Material to process below:

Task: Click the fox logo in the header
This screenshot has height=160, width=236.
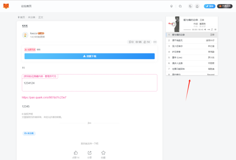Action: pos(6,6)
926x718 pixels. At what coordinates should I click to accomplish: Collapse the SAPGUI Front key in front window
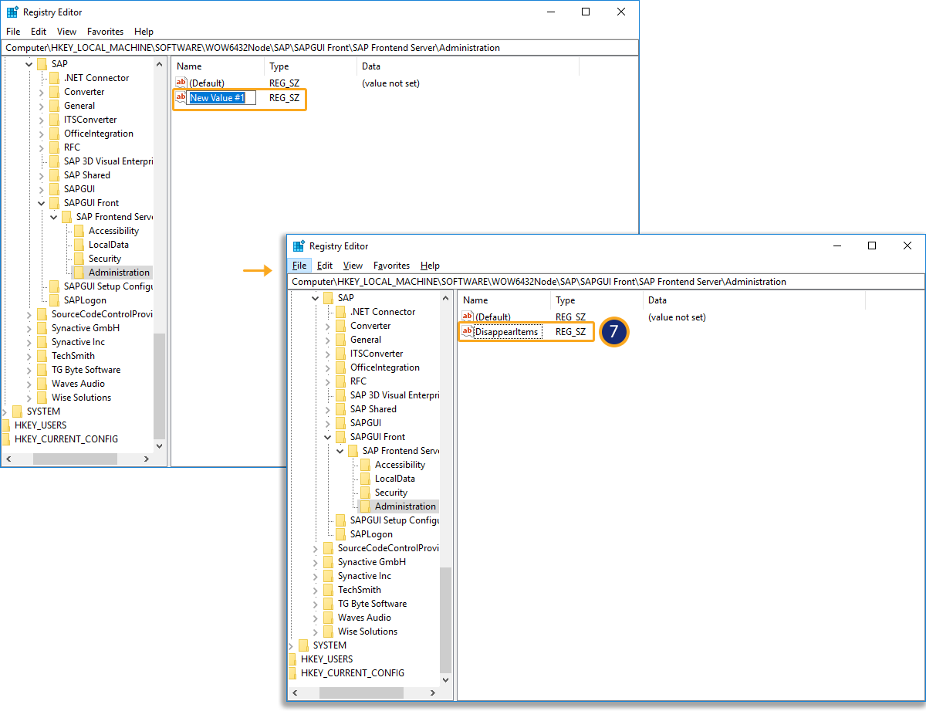click(328, 437)

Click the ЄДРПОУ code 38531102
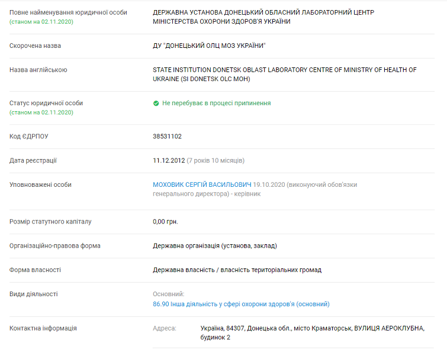click(x=167, y=136)
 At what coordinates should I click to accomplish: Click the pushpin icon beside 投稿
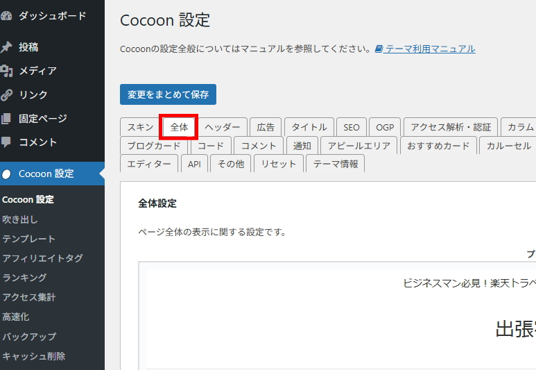tap(6, 47)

End of Material to process.

## Work item
All of the listing is to be written out exactly, with the pictures left out.

## Your solution
Task: Click the fox logo in the header
This screenshot has height=160, width=236.
Action: pos(6,6)
926x718 pixels. At what coordinates should I click to accomplish: Collapse the SAPGUI Front key in front window
click(328, 437)

Click the ЄДРПОУ code 38531102
click(x=167, y=136)
 At what coordinates should I click to accomplish: Click the pushpin icon beside 投稿
tap(6, 47)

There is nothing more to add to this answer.